Since trees are alive and grow, the tree house must be designed to accommodate their changes. Connections to the tree should be made using nails or construction screws. Lag screws can be used for added stability and a more durable structure. Avoid lashing the connections with rope, cable or wire, as each can strangle the tree or limb as it grows.
The first step is to locate a horizontal plane in the tree where a level floor or platform can be built. The size and shape of the platform will depend on the available space; however, a square or rectangular frame can maximize space and make construction easier. Begin the platform frame by fastening two reasonably parallel 2 by 4 beams to the tree branches. Next, install two parallel beams perpendicular to the first two beams. The trunk or sloping branches might need to be slightly notched to accommodate the platform frame. Notches also will offer added support for downward loads and will prevent slipping. Complete the platform framing by installing joist spaced at 16 inch to 24 inch centers. The joist can be hung from the frame using joist hangers or end-nailed using nails or construction screws.
If the shape of the frame for the platform doesn’t look anything like a square or rectangle, consider installing the floor joist on top of the frame. This will allow greater design flexibility by permitting one or more tree branches to pass through the floor.
Once the floor frame is complete, the floor material can be installed. Fence boards are a good choice. They are rustic looking, easy to install and, when properly spaced, will allow drainage that will prevent rot. Fasten the floorboards to the floor framing with nails or construction screws.
If your tree house will have a roof or partial cover, uprights consisting of 4 by 4 posts should be installed before the floorboards are. Posts will also be needed as support for a rail that will surround the entire perimeter of the tree house. This is a safety requirement. All posts should be attached to the floor frame using nuts, bolts and washers. Use two bolts at each connection.

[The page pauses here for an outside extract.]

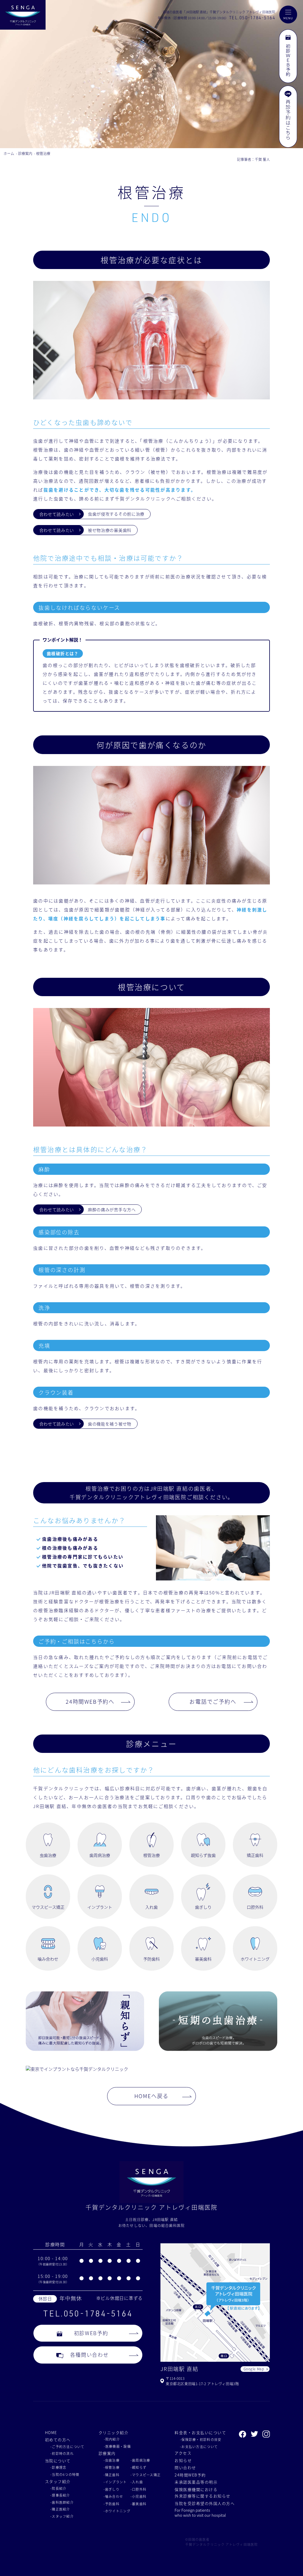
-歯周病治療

The roof, which should have a slight pitch for watershed, can be supported in much the same fashion as the floor — rail frame and joist fill. Painted plywood makes for a good, watertight roof. Use brown or green acrylic latex paint that will blend in with the tree.
While a roof can keep little ones dry, it is the rail that will keep them safe from a nasty fall. The rail consists of support posts, a bottom rail fastened to the floorboards, a top-cap rail fastened to the inside face of the support posts and the pickets. The rail can be solid or made of pickets from fence boards spaced no more than 4 inches apart.
In either case, the material should be fastened from the interior so outward-thrusting movement cannot weaken the rail.
The same holds true for siding at walls. Fasten plywood or fence boards from the interior to maintain strength and prevent falls. If you fasten from the outside, only the fastener takes the load, and it could be pushed out.
Once the tree house is completed, you will need a means of getting in and out of it. One often-used means is boards nailed to the trunk. This method involves excessive nailing that can injure the tree. It also isn’t very safe. Safer alternatives are a wood frame ladder made of 2 by 4 rails and 1 by 4 rungs. Another more kid-popular option is a rope ladder, because it can be drawn up to prevent “unwanted intruders.”
A rope ladder can be assembled using wooden closet pole dowels and half-inch rope. Cut the rungs to about 18 inches, and drill two parallel 5/8-inch holes — one inch in from each end. Thread the rope through holes, and place a knot every 16 inches.
A tree house is for keeping “bad guys” out, “good guys” in and spying on the “enemy.” It enables a child to be the master of his own house and provides him with memories as indelible as the initials so carefully carved into its host tree.